§ **Work order**
From the first line to the last, repeat the data below exactly.

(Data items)
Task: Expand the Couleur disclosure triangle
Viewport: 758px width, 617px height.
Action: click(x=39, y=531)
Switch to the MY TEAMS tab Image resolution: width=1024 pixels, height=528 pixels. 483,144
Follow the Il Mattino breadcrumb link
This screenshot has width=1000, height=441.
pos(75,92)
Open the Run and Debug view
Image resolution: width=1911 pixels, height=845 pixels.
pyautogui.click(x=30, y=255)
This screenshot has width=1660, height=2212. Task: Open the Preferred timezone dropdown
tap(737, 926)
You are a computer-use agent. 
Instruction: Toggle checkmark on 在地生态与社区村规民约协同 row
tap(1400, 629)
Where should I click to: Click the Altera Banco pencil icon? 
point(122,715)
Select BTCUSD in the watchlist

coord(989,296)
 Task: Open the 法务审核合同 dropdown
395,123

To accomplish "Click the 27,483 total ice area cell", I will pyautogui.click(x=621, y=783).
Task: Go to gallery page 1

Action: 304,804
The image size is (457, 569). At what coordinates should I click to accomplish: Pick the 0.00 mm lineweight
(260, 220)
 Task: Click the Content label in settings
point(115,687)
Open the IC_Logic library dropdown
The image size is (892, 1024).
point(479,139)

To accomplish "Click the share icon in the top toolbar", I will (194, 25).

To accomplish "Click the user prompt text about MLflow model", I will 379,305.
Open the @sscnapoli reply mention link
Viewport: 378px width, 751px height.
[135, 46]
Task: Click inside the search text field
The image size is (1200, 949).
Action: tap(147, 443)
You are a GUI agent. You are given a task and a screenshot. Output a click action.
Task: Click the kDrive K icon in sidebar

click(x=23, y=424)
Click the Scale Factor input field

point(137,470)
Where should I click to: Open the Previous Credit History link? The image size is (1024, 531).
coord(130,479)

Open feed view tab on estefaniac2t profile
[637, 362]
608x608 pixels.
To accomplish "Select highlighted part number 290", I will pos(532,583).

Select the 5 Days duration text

§ **Your response**
Task: Expand the Couleur disclosure triangle
Viewport: 758px width, 617px height.
Action: click(x=39, y=531)
Switch to the MY TEAMS tab Image resolution: width=1024 pixels, height=528 pixels. 483,144
Follow the Il Mattino breadcrumb link
This screenshot has width=1000, height=441.
pos(75,92)
Open the Run and Debug view
Image resolution: width=1911 pixels, height=845 pixels.
pyautogui.click(x=30, y=255)
This screenshot has width=1660, height=2212. Task: Open the Preferred timezone dropdown
tap(737, 926)
You are a computer-use agent. 
Instruction: Toggle checkmark on 在地生态与社区村规民约协同 row
tap(1400, 629)
Where should I click to: Click the Altera Banco pencil icon? 
point(122,715)
Select BTCUSD in the watchlist

coord(989,296)
 Task: Open the 法务审核合同 dropdown
395,123

To accomplish "Click the 27,483 total ice area cell", I will pyautogui.click(x=621, y=783).
Task: Go to gallery page 1

Action: 304,804
The image size is (457, 569). At what coordinates should I click to accomplish: Pick the 0.00 mm lineweight
(260, 220)
 Task: Click the Content label in settings
point(115,687)
Open the IC_Logic library dropdown
The image size is (892, 1024).
point(479,139)

To accomplish "Click the share icon in the top toolbar", I will (194, 25).

To accomplish "Click the user prompt text about MLflow model", I will 379,305.
Open the @sscnapoli reply mention link
Viewport: 378px width, 751px height.
[135, 46]
Task: Click inside the search text field
The image size is (1200, 949).
Action: tap(147, 443)
You are a GUI agent. You are given a task and a screenshot. Output a click action.
Task: Click the kDrive K icon in sidebar

click(x=23, y=424)
Click the Scale Factor input field

point(137,470)
Where should I click to: Open the Previous Credit History link? The image size is (1024, 531).
coord(130,479)

Open feed view tab on estefaniac2t profile
[637, 362]
608x608 pixels.
To accomplish "Select highlighted part number 290", I will pos(532,583).

Select the 5 Days duration text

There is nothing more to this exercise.